I know that the right hon. Gentleman wants everything to be black and white, but sometimes there is nuance in these debates. One of the equivalents I certainly do not support—this is the issue I tried to intervene on earlier—is changing some of the diplomas, including the engineering diploma. The excellent JCB academy, the first university technical college, has lobbied me strongly to say that it disagrees with how the Government have downgraded the engineering diploma. There is a real risk that vocational and practical subjects will be crowded out of our schools at a time when we need more young people getting good qualifications in engineering and other areas.
I am grateful to the hon. Gentleman for asking about one of the more than 1,700 vocational qualifications. So he supports the engineering diploma being an equivalent. Does he support nail technology or horse husbandry or any of the others? Again, answer comes there none.

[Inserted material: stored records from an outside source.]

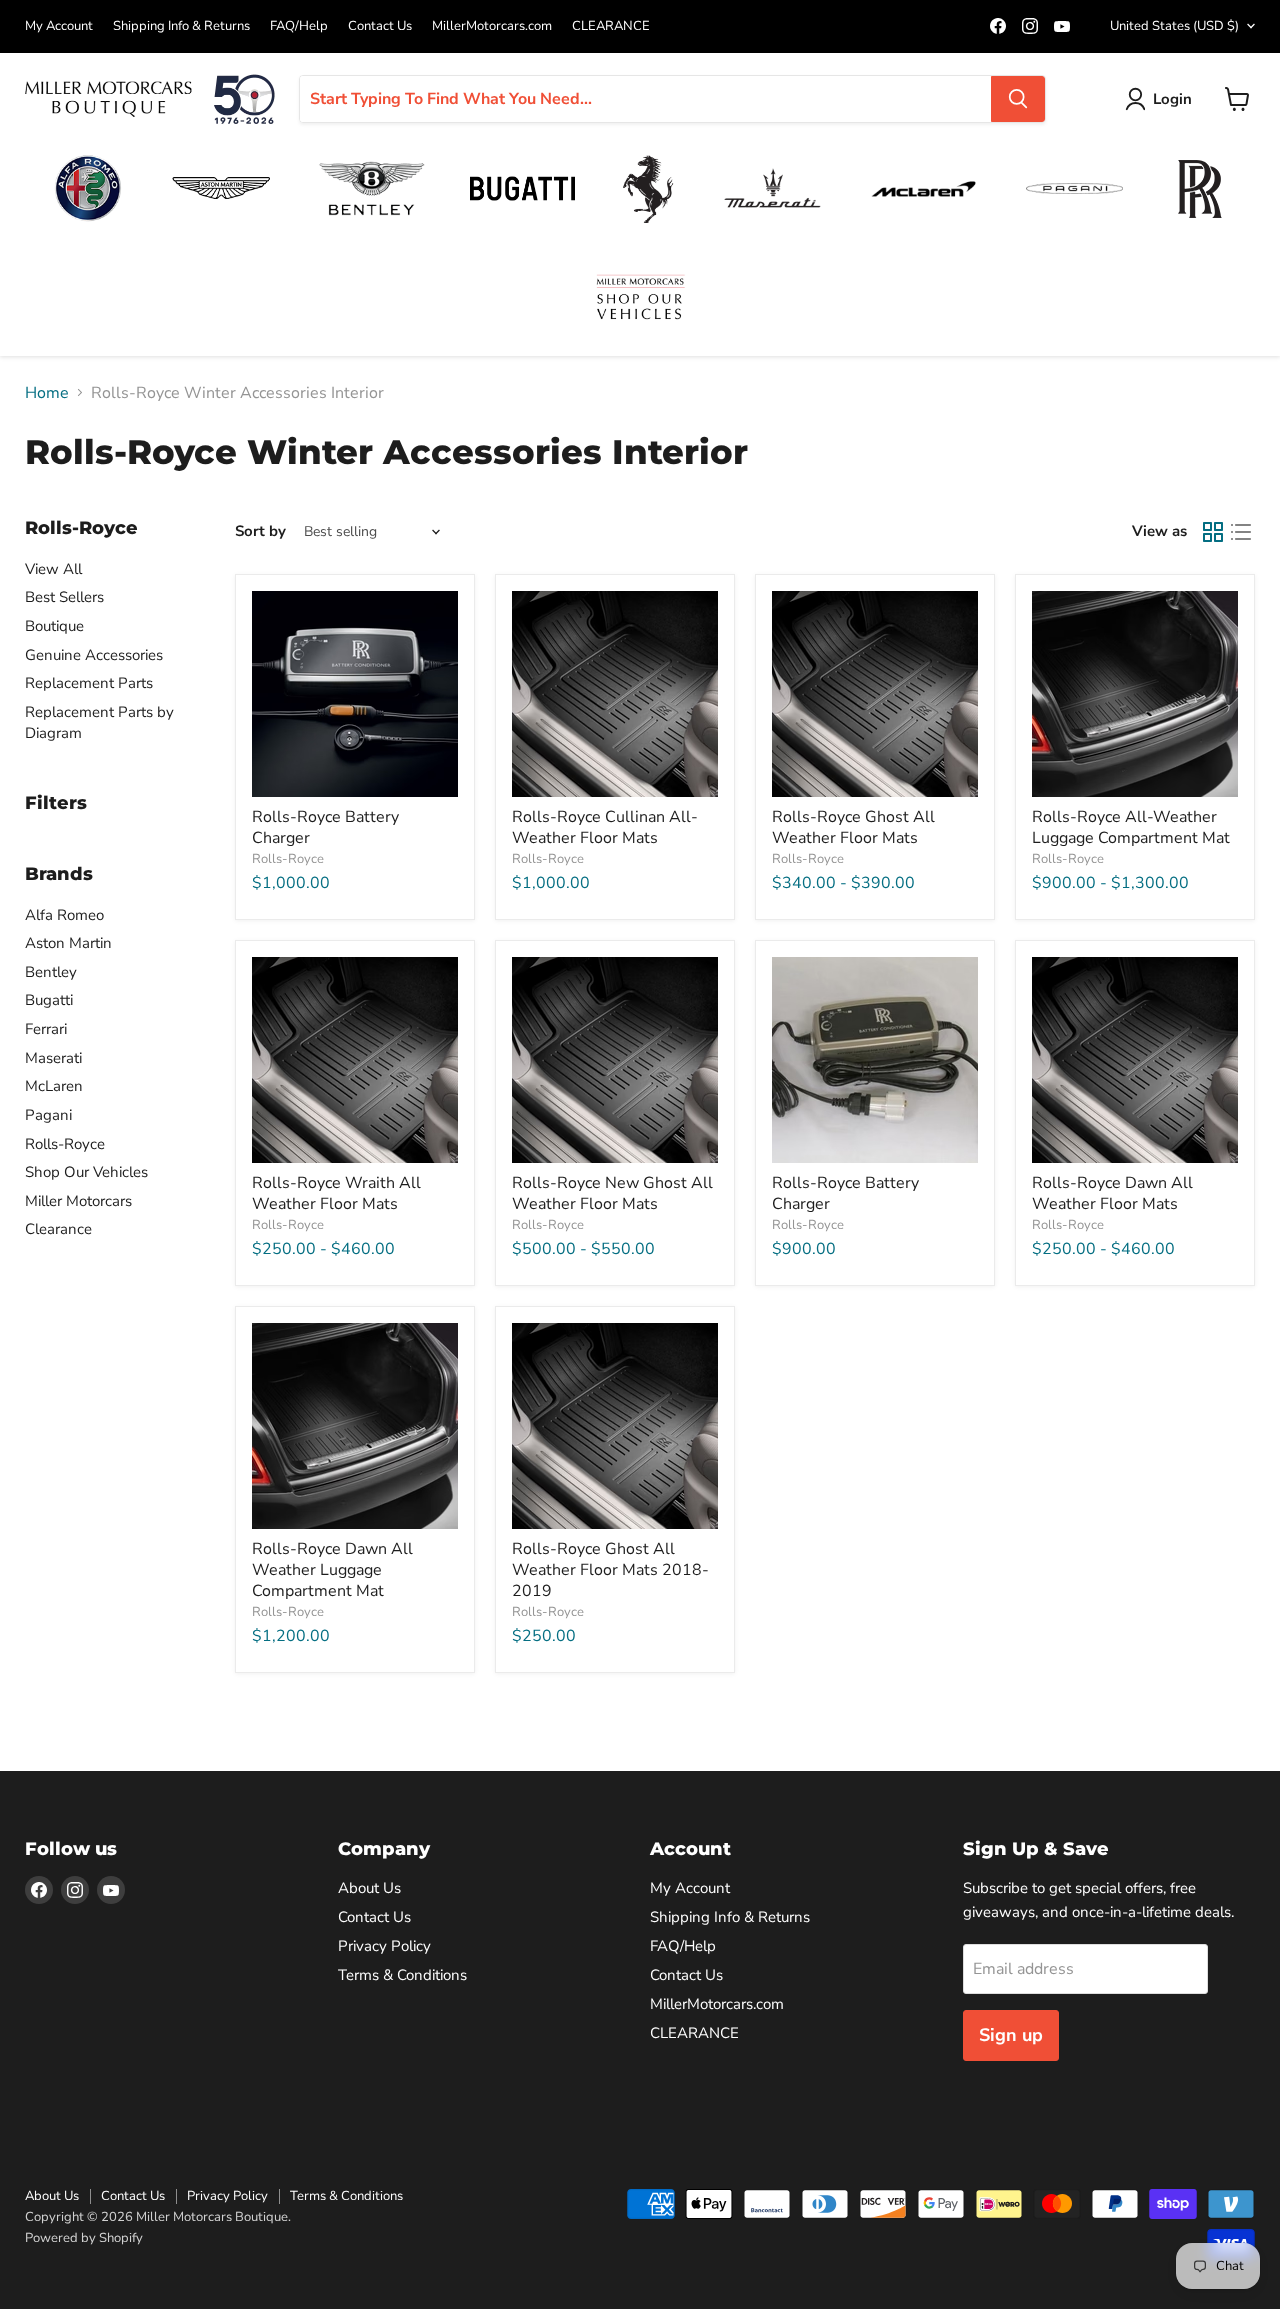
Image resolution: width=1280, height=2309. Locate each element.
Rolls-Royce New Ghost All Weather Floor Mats (612, 1193)
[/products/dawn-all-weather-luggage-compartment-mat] (355, 1426)
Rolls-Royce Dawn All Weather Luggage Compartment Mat (332, 1570)
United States (1174, 26)
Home (47, 393)
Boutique (54, 626)
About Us (369, 1888)
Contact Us (380, 26)
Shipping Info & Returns (181, 26)
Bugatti (49, 1000)
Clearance (58, 1229)
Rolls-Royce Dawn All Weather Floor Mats (1112, 1193)
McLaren (54, 1086)
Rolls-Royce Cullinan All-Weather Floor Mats (605, 827)
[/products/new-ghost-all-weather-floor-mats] (615, 1060)
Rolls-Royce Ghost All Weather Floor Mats (853, 827)
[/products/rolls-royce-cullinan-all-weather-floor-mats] (615, 694)
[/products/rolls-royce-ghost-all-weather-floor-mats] (875, 694)
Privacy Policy (384, 1946)
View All (53, 569)
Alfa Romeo (64, 915)
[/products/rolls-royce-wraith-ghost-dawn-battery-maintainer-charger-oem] (355, 694)
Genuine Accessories (94, 655)
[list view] (1241, 532)
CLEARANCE (611, 26)
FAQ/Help (299, 26)
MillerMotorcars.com (492, 26)
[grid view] (1213, 532)
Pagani (48, 1115)
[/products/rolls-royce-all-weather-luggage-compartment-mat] (1135, 694)
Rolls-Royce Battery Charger (325, 827)
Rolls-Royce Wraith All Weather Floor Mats (336, 1193)
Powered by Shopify (84, 2238)
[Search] (1018, 99)
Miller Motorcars (78, 1201)
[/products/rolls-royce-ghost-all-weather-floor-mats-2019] (615, 1426)
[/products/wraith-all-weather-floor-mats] (355, 1060)
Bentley (51, 972)
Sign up (1011, 2035)
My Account (59, 26)
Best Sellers (64, 597)
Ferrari (46, 1029)
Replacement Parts (89, 683)
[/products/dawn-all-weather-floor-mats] (1135, 1060)
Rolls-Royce (65, 1144)
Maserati (53, 1058)
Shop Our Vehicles (86, 1172)
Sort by (260, 531)
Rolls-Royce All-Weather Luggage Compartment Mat (1131, 827)
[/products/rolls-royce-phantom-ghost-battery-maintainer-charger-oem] (875, 1060)
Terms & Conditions (402, 1975)
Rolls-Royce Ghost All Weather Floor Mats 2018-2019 (610, 1570)
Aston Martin (68, 943)
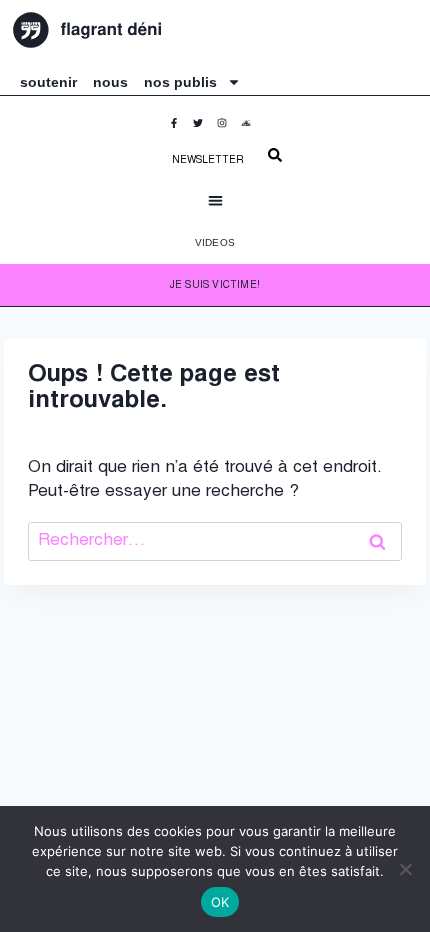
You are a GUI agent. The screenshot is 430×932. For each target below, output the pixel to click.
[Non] (405, 869)
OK (220, 902)
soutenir (48, 82)
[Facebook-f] (179, 128)
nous (110, 82)
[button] (215, 200)
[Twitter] (203, 128)
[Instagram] (227, 128)
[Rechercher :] (215, 541)
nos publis (180, 82)
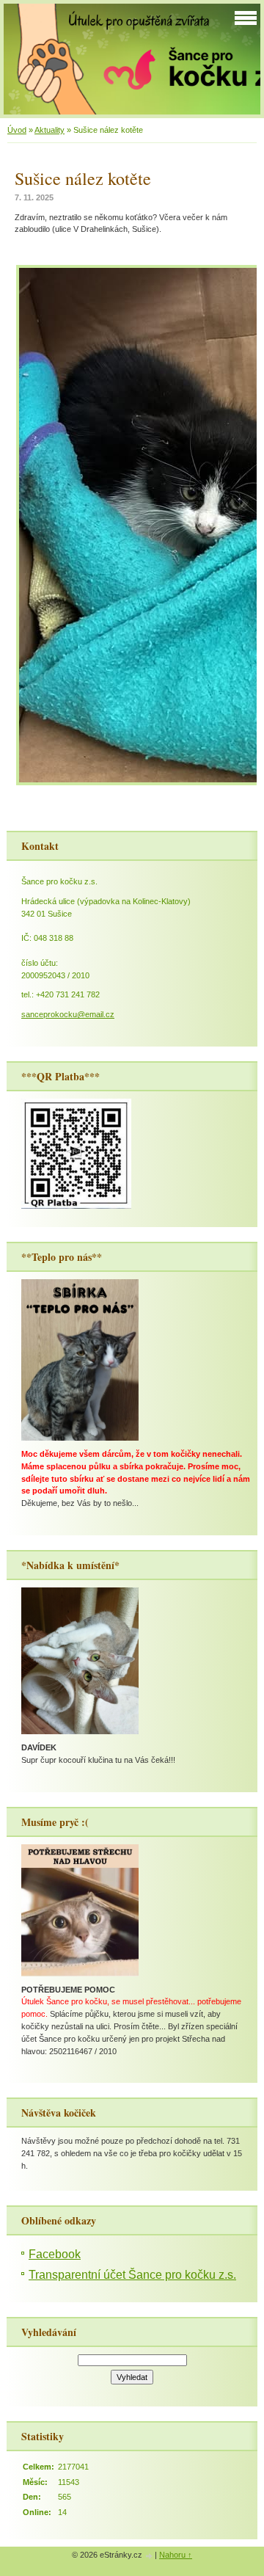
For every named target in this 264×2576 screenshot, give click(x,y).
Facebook (55, 2254)
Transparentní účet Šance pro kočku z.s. (132, 2274)
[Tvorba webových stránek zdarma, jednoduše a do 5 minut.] (149, 2556)
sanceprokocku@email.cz (67, 1014)
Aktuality (49, 129)
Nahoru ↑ (175, 2554)
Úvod (16, 129)
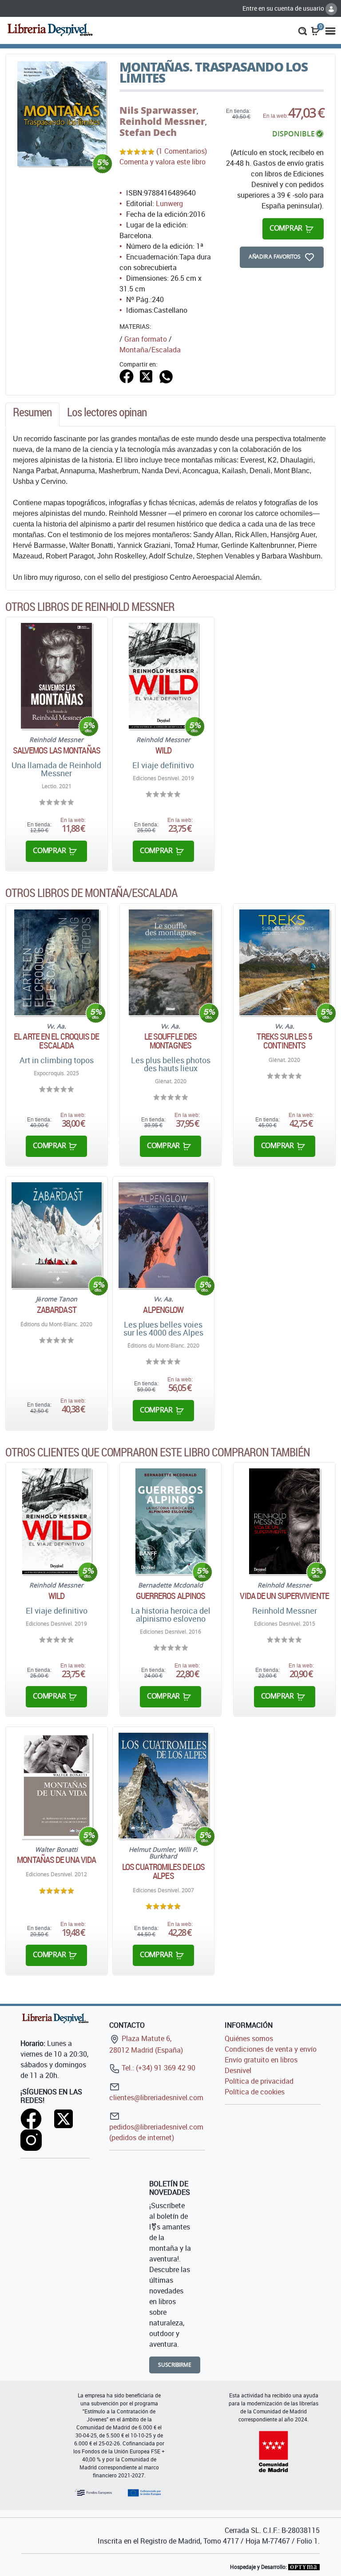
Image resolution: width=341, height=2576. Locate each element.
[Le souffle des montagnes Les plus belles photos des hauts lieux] (170, 962)
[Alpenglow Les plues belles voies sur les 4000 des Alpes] (163, 1235)
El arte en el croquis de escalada (56, 1041)
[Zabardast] (56, 1235)
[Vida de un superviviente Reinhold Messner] (284, 1521)
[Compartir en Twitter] (146, 375)
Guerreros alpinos (171, 1595)
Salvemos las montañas (56, 750)
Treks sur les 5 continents (284, 1041)
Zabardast (56, 1309)
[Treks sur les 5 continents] (284, 962)
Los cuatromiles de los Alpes (163, 1871)
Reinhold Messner (162, 121)
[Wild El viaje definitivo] (163, 675)
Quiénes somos (249, 2038)
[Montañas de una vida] (56, 1785)
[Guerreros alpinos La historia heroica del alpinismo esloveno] (170, 1521)
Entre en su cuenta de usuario (283, 8)
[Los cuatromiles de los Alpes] (163, 1785)
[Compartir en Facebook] (126, 375)
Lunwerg (169, 203)
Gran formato (145, 339)
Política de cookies (255, 2092)
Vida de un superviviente (284, 1595)
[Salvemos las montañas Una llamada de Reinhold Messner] (56, 675)
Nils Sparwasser (158, 110)
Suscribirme (174, 2365)
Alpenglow (163, 1309)
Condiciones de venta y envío (271, 2049)
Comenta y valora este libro (162, 162)
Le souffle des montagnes (170, 1041)
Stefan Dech (148, 132)
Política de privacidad (259, 2081)
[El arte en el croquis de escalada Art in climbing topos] (56, 962)
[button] (302, 30)
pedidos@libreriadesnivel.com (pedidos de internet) (156, 2132)
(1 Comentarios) (181, 151)
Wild (163, 750)
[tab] (32, 415)
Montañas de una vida (56, 1859)
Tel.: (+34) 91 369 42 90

The hon. Gentleman says that there is nuance in his position. I say, rather than nuance, there is an absence of clarity, without which we cannot secure consensus. Does he believe that we should continue with foundation and higher-tier GCSEs? Yes or no? A simple nod would suffice. Again, answer comes there none, but we probably know what he thinks. When he was a Minister in the Department for Education and Skills in 2003, the “Excellence and Opportunity” White Paper said that:
“the GCSE has become a qualification at two levels: Level 2 (or grades A*–C) is viewed by the public as success, while Level 1 (or grades D–G) is seen as failure. For many young people achieving Level 1 is demotivating. Some young people prefer not to reveal that they have taken GCSEs than admit to a lower grade. This undermines motivation and discourages staying on”.
That was the view of the hon. Gentleman and his Department in 2003, but they took no action to deal with the problem. At last, 10 years later, the coalition Government are taking action to end the problem of failure, to ensure that we no longer have an examination system that is demotivating and to end a system that discourages staying on.